WHAT THIS TASK INVOLVES: Each line of the records that includes "computer" should be found and copied.

*** DATA TO EXAMINE

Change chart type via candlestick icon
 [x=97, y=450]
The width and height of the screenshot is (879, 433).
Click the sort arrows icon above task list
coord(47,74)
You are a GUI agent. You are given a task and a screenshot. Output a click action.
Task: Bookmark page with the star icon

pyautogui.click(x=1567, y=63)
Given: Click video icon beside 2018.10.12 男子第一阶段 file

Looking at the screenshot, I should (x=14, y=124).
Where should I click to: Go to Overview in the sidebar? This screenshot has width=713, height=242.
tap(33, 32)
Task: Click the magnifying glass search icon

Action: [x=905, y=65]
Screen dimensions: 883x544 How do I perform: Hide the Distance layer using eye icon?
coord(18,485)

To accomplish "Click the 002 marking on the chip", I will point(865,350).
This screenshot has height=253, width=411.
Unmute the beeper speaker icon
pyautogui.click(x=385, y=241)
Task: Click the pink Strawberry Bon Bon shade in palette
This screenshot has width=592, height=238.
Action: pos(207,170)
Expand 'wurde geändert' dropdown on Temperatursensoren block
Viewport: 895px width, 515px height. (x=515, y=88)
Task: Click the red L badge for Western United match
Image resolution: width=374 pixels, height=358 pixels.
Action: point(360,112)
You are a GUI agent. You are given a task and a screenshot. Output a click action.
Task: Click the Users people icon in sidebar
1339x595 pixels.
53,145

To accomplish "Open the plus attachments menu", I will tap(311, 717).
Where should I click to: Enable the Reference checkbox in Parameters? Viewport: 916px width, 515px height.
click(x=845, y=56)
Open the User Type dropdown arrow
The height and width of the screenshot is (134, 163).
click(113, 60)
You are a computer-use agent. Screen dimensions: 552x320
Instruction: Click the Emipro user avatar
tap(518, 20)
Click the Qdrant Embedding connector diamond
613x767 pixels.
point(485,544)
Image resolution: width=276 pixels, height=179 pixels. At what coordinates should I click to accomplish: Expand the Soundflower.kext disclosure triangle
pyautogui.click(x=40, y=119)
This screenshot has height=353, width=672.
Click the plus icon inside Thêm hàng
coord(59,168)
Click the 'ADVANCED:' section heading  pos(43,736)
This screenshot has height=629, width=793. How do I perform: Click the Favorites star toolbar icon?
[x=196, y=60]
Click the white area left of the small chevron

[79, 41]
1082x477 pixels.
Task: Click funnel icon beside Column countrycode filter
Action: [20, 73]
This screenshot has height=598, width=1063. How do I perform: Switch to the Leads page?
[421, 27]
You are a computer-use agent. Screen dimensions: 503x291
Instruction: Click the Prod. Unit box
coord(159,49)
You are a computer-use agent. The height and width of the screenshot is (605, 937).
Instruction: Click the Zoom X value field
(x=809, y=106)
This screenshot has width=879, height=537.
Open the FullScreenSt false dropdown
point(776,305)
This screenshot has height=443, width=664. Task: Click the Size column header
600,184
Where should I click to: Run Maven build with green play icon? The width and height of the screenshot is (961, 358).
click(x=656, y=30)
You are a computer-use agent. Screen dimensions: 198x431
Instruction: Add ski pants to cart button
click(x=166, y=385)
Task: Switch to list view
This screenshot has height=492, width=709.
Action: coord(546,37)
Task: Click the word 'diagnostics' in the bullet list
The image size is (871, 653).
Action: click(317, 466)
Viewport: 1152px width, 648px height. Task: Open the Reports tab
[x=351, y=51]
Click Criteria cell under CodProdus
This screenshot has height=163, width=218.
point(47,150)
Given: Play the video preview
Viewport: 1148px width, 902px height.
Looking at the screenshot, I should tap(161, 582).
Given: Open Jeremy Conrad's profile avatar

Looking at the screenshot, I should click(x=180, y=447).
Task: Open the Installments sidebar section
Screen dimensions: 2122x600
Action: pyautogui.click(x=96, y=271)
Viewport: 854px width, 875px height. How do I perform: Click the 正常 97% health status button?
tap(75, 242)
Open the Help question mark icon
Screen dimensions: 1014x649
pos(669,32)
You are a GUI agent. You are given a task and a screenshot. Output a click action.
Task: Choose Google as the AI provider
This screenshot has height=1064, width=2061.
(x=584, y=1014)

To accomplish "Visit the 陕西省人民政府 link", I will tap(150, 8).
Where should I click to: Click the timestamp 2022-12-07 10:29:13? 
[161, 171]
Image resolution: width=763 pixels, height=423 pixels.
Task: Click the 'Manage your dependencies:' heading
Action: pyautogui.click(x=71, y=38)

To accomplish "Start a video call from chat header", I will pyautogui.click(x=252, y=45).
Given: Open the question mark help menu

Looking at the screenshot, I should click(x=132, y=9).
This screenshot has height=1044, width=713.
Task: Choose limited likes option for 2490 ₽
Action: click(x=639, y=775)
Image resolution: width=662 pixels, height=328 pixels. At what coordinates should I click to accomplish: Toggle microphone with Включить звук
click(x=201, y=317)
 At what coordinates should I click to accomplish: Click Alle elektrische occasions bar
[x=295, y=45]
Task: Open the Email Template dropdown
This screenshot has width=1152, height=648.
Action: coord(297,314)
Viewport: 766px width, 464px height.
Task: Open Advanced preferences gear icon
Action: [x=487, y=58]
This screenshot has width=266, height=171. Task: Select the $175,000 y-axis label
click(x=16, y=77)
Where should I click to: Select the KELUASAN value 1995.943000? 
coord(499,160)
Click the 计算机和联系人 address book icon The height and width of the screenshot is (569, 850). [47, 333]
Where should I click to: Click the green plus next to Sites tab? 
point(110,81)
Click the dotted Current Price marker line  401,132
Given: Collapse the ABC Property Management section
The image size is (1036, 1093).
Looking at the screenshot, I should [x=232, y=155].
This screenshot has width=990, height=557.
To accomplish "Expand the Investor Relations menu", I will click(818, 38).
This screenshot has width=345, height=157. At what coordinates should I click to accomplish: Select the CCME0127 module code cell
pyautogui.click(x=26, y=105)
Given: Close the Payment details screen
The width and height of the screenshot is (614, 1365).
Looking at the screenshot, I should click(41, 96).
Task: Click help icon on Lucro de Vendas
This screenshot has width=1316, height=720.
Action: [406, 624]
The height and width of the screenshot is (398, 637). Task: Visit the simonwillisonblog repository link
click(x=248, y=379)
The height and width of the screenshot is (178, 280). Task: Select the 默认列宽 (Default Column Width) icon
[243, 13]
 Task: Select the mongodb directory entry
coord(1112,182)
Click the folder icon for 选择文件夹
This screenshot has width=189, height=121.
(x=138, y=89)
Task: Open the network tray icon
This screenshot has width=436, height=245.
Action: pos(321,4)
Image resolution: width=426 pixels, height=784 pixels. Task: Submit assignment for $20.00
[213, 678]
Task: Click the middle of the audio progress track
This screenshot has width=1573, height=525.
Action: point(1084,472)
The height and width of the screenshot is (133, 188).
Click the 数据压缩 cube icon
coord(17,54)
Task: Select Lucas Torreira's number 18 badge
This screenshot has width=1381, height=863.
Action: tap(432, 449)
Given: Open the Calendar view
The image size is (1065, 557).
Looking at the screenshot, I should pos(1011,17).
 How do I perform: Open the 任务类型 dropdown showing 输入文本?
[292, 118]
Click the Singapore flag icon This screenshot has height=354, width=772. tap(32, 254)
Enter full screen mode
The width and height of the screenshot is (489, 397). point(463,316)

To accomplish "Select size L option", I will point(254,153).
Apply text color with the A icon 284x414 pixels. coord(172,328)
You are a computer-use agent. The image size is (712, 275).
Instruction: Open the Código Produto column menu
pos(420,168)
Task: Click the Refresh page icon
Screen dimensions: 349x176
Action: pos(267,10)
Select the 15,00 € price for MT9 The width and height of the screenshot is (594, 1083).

******

EXERCISE RESPONSE:
You are a computer-use agent. Screen dimensions: 552x320
You are a computer-use agent. Screen dimensions: 503x291
You are a computer-use agent. The height and width of the screenshot is (605, 937).
You are a computer-use agent. Screen dimensions: 198x431
You are a computer-use agent. The image size is (712, 275).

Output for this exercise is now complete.